DISKUSI DAN KESIMPULAN
Salah satu cara yang jelas di mana pemasar dapat mengatur persepsi harga adalah komunikasi langsung. Hal ini bisa termasuk komparatif harga melalui iklan di media massa. Serta perbandingan harga sederhana pada titik-titik pembelian material. Grewal, Monroe, dan Krishnan (1998) mencatat bahwa perbandingan harga iklan efektif dalam hal itu, memungkinkan untuk mempengaruhi konteks dimana perbandingan harga dibuat. Dengan demikian, bukannya meninggalkan kesempatan persepsi harga, manajer layanan dapat mengambil peran aktif dalam pengaturan perbandingan yang sesuai. Sehubungan dengan ini, perusahaan bisa menerapkan prinsip-prinsip komunikasi pemasaran yang terpadu dan dan merebut setiap kesempatan untuk mengelola persepsi harga nasabah mereka. Layanan perusahaan bisa mempertimbangkan untuk mengambil praktek beberapa rantai ritel seperti Staples, yang secara rutin mengingatkan tabungan nasabah mereka dengan daftar harga eceran aktual dan tabungan nasabah sampai dengan yang terhutang sebagai hasil dari berbelanja di jaringan ritel, sehingga memperkuat persepsi harga yang kompetitif.
Layanan perusahaan juga dapat mempertimbangkan konsep harga bundling untuk mengelola persepsi harga nasabah. Sebagai contoh, sebuah hotel bisa menawarkan setengah harga pada saat puncak kedatangan tamu pada beberapa musim tertentu. Keuntungan dari hal ini adalah bahwa jika konsumen tidak mengambil tawaran itu, fakta yang tersedia untuk meminta mereka dapat mempengaruhi persepsi harga mengenai hotel yang mereka tempati. Layanan perusahaan berada dalam posisi ideal untuk mengambil keuntungan dari konsep harga bundling karena biaya tambahan bundling adalah minimal mengingat bahwa layanan sangat sering tidak dapat diinventarisasi (Misalnya, Parasuraman, Zeithaml, dan Berry 1985).

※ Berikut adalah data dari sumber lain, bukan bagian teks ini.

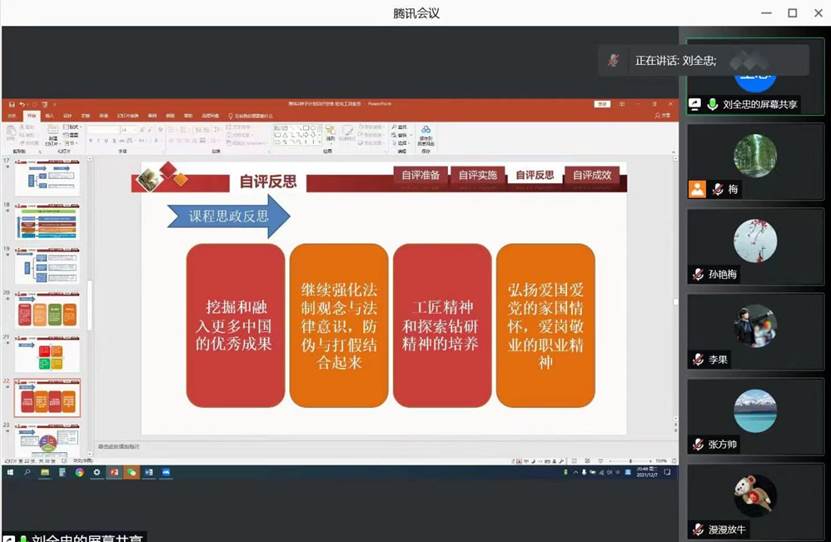
Task: Open Chrome from the Windows taskbar
Action: pos(79,472)
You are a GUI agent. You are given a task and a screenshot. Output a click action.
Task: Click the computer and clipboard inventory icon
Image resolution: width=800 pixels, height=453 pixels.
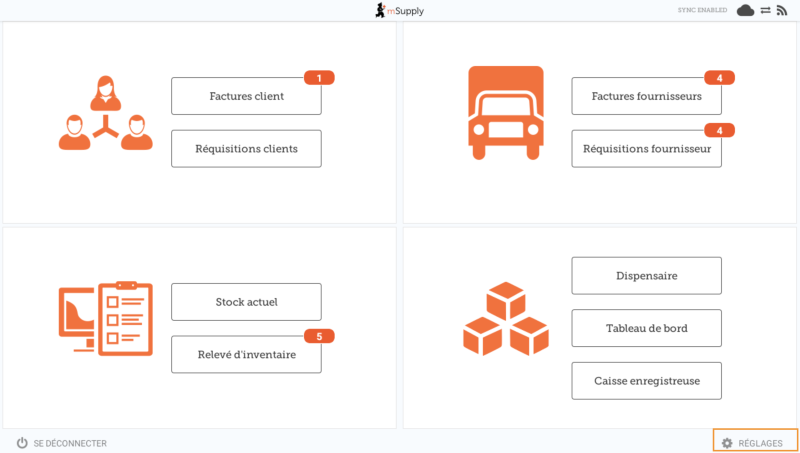[105, 318]
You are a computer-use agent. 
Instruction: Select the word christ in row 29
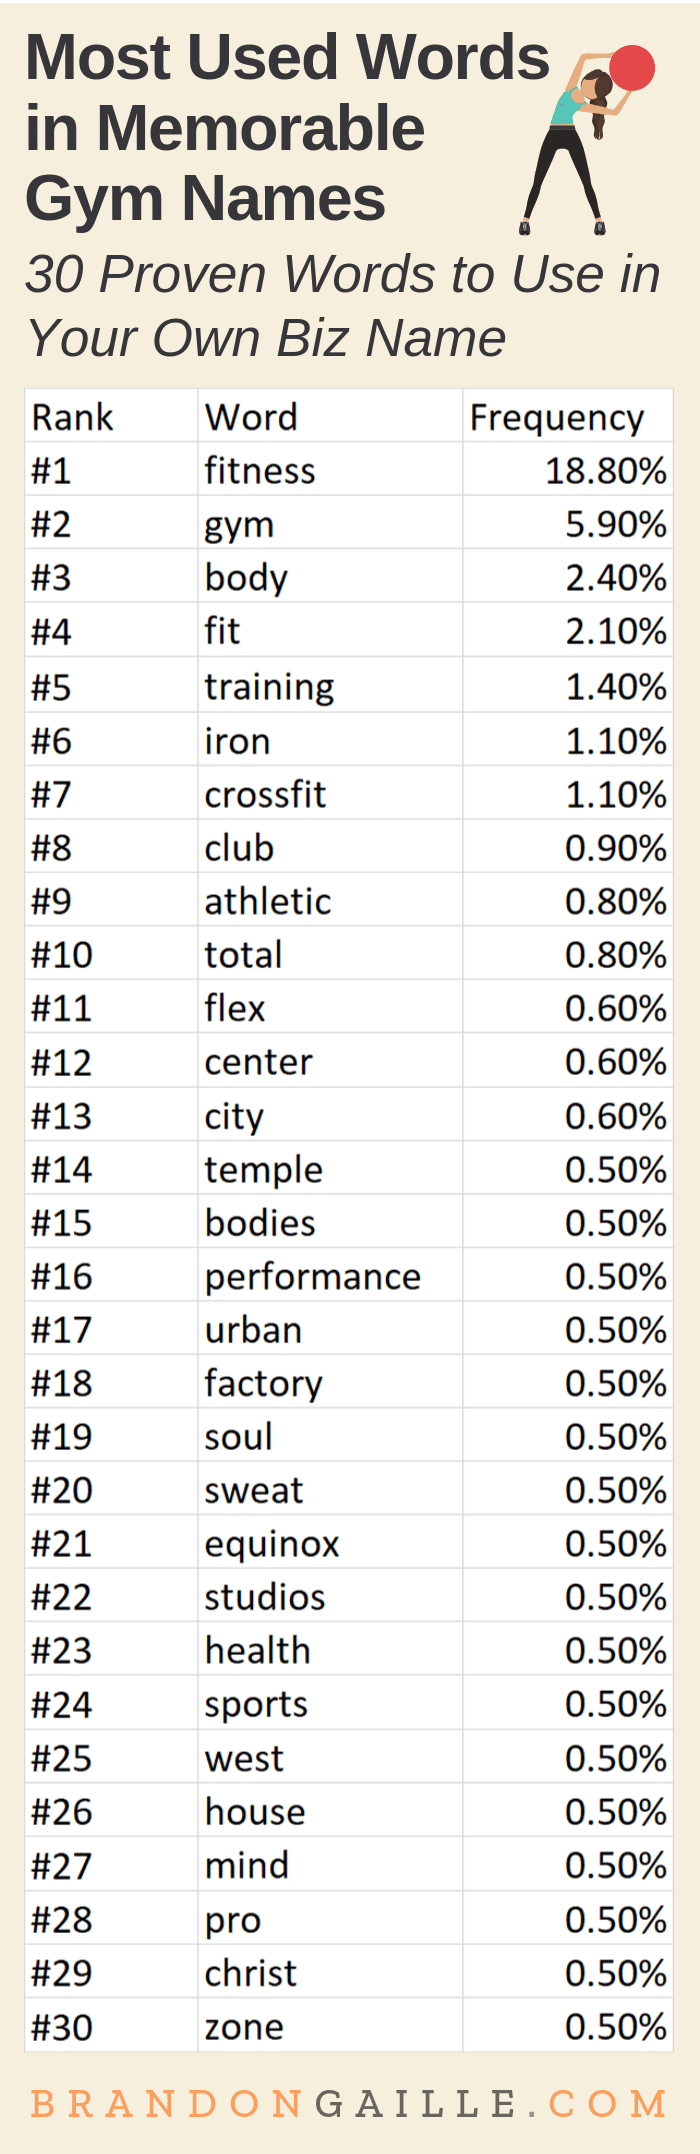point(251,1973)
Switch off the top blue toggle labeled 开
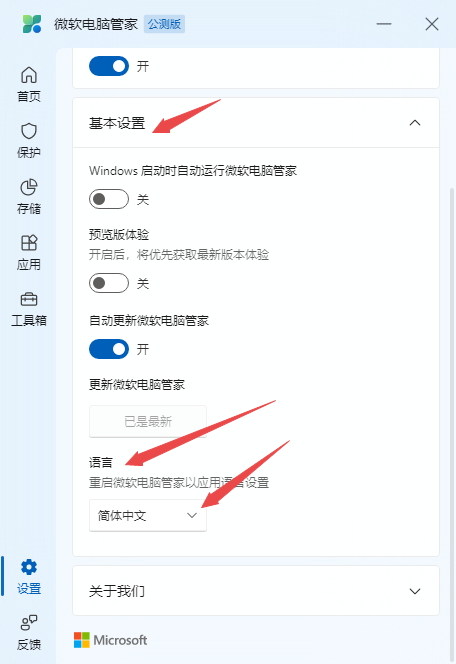Viewport: 456px width, 664px height. click(x=109, y=66)
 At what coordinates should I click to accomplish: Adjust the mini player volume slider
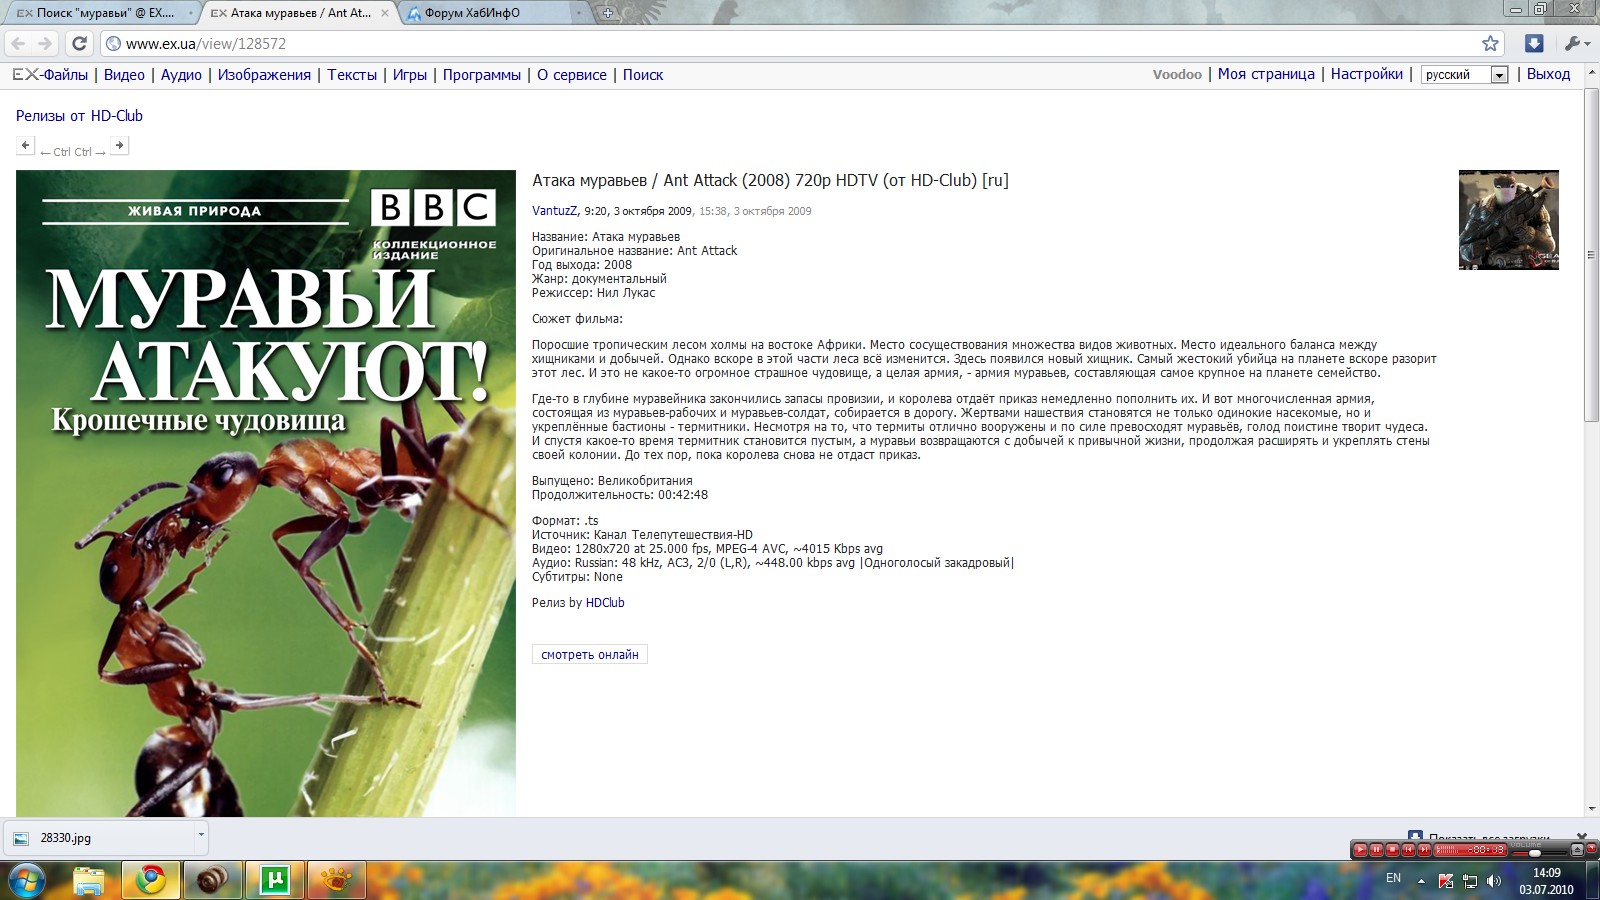click(1534, 853)
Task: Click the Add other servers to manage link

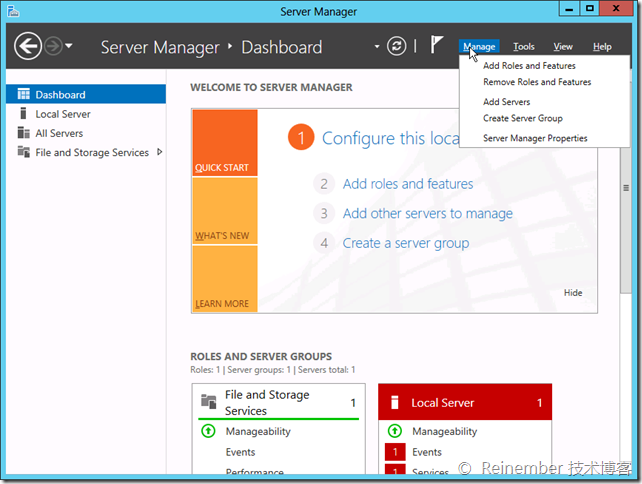Action: 427,213
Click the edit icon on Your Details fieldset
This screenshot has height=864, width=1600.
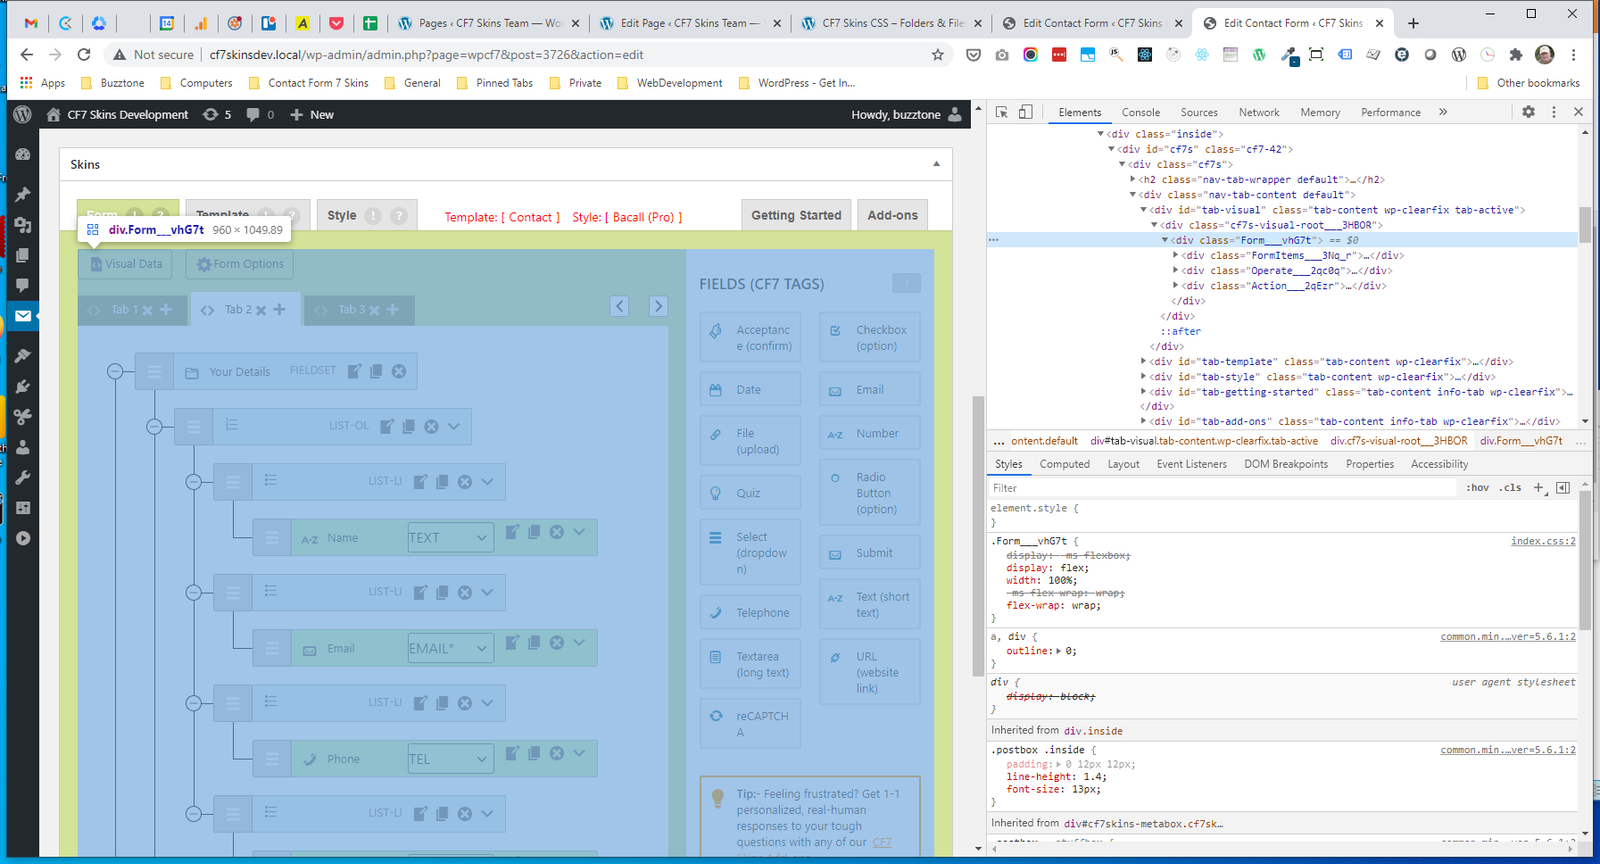tap(354, 371)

Keterbatasan dan Penelitian Masa Depan
Seperti yang kita nyatakan di awal, tujuan dari artikel kami untuk memusatkan perhatian underrepresented harga di bidang jasa dan untuk menggambarkan pentingnya di dalam retensi nasabah. Untuk itu, uji empiris kami menunjukkan bahwa persepsi harga komparatif memiliki pengaruh kuat terhadap persepsi nilai nasabah, kepuasan nasabah secara keseluruhan dan niat perilaku. Namun demikian, studi kami memberikan dasar bagi peneliti di masa depan untuk menguji temuan kami dalam pengaturan industri lainnya dengan data dari studi longitudinal atau data eksperimental. Bidang lain berbuah layanan penelitian untuk peneliti akan menentukan pembentukan aktual persepsi harga antara nasabah dan penggunaan isyarat dalam pembentukan persepsi-persepsi. Wawasan yang dihasilkan oleh arus penelitian ini bisa membuktikan layanan manajer yang tak ternilai sehubungan dengan pengaturan kebijakan spesifik harga.